Recognising LG's high achievers

Article image - Recognising LG's high achievers Bankstown's Resource Recovery Team (l-r) Sarah O'Brien, Aaron Hilliard, Daniela Santucci, Margaux Park, Vijay Perumal and Michelle Stewart.

Historically, one of the constant challenges waste educators have faced is contamination of household recycling bins. Plastic bags intermingled with other recyclable materials can cause many issues at the sorting facility. To address this problem, Bankstown City Council has taken the innovative approach of researching behavioural psychology theories to develop and trial education strategies that engage their culturally diverse community to Recycle Right.

General Manager Luke Nicholls nominated the Resource Recovery Team as high achievers following a major reduction in recycling contamination as a result of these strategies.

He said the team had skillfully used research into human behavioural psychology to get real results.

"The team has used a clever combination of words and images to give people direct but non confrontational feedback about how well they are recycling" he said.

Led by Daniela Santucci, they manage the contracts and service delivery for all domestic waste services which involve a three bin service and a household Clean Up service. The team includes Resource Recovery Education Officers Margaux Park, Vijay Perumal and Sarah O'Brien, Waste Services Officer Aaron Hilliard and Waste Management Officer Michelle Stewart.
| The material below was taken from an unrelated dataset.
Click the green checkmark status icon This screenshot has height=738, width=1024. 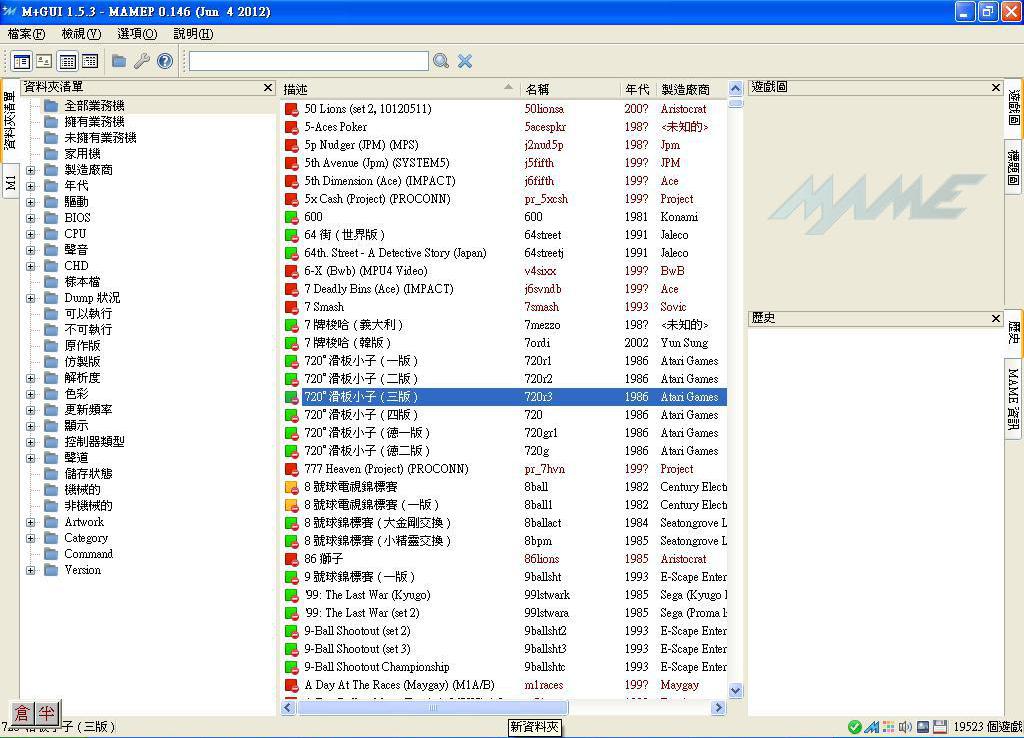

The group was inspired by Goldstein, Martin and Cialdini's book, Yes!: 50 Scientifically Proven Ways to Be Persuasive, and moved to systematically test some proven community based social marketing tools.

The basic tool they decided to test was the 'smiley face' feedback pioneered by Robert Cialdini. Educators used two cards, one with a smiley face and one with a frown face to help foster behaviour change within the community.

The smiley card said: "Well Done! This week your household Recycled Right. 85.7 per cent of households in Bankstown Recycle Right. Thank you for your efforts." The frown card said: "Oh No! This week your household did not Recycle Right! Because in your recycling bin we found plastic bags [tick] or [other]. We need your help to Recycle Right! Thank you for your efforts."

Daniela said the biggest lesson was how powerful simple feedback was in changing behaviour and attitude. The end result has been a significant decrease in recycling contamination. Working for three months with 1400 properties, Council halved the contamination rate from 30 per cent to 15 per cent.

In addition the Council produced a short film for other waste educators and industry professionals to learn from the Bankstown experience and start to develop their own community specific engagement programs.

The team has now been speaking widely to other Local Government groups and at industry conferences in order to show how the tools and research can be transferred.